It’s been too long. I actually took two weeks off from preaching because we had testimonies as part of our stewardship campaign and then last week was so nutty at the church that I never was able to upload my sermon.
SO – he we go. This is my sermon from November 5th. I used the All Saints Day liturgy, but tied it into our church bazaar weekend (which is a BIG DEAL in Rehoboth). We received new members that Sunday and shared communion, so it was a busy Sunday with not a lot of time to preach. That being said – it didn’t need to be a long sermon! The message was succinct.
Rehoboth Congregational Church
November 5, 2017
Blessed Is Our Church In The Village
I told Bruce that between new members and communion, I would have approximately four and a half minutes to preach this week.

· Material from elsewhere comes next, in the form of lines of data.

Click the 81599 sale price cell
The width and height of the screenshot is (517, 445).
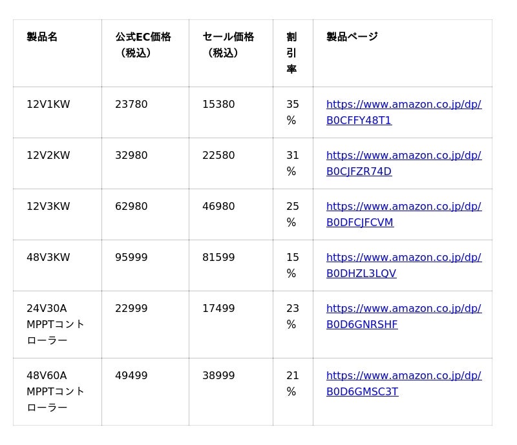(218, 258)
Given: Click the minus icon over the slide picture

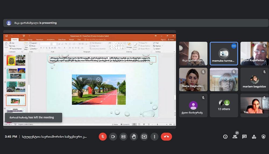Looking at the screenshot, I should pos(98,79).
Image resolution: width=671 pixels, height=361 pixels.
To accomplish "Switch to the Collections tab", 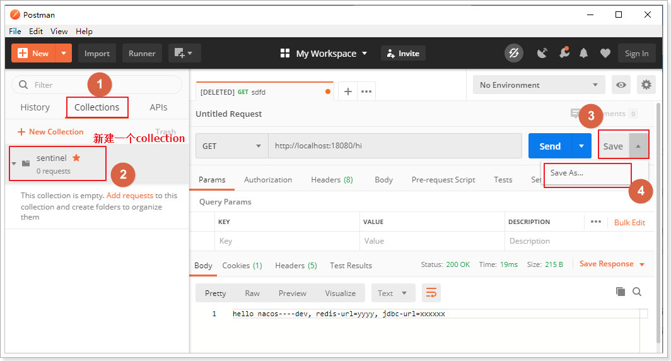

So I am going to do my best to keep my remarks brief this morning.
The reading we just heard from the Gospel of Matthew is part of Jesus’ Sermon on the Mount, where Jesus taught the golden rule of kindness, the Lord’s Prayer and various other sayings and proverbs that have sustained our faith for 2,000 years.
This particular text is called, the Beatitudes. The Beatitudes are expressed as the blessings that surround us; they are reminders of the blessings in our lives and a promise of the blessings God gives to us in life and beyond life. They are presented not only to those that Jesus was speaking to that day, but also to us, today, as a vision that Jesus had for heaven on earth.
Today is All Saints Sunday, a time where we remember and lift up the saints in our lives. These are the people, the cloud of witnesses who have come before us, who have impacted our lives and made this world a better place, who worked tirelessly in their lives to create that heaven on earth. We read the Beatitudes on All Saints Sunday as we celebrate the ways in which all of our saints were and are so very blessed; blessed in the eyes of all of us here today and blessed in the arms of our creating, redeeming and sustaining God.
As I thought about the Beatitudes in relation to the work we, as a community, do at our annual Christmas bazaar, I was struck by the ways in which we are forming our own cloud of witnesses right here, right now, in our lifetime. The work we do here at our church in the village matters; we touch people’s lives. We are laying the groundwork that will impact the lives not only of the people in our generation, but also in the generations of people to come.
I have always said that I love the bazaar so much because it is the one time of year where everyone in the community comes together for one common goal. This does not work – we do not raise over $10,000 in two days – without the help of every single person in this community. It takes a church in the village to pull off the bazaar and this year was no different.
As I thought about the Beatitudes in relation to everything that was going on at the church for the bazaar this weekend, I could not help but think that there might be a new translation relevant to our special community.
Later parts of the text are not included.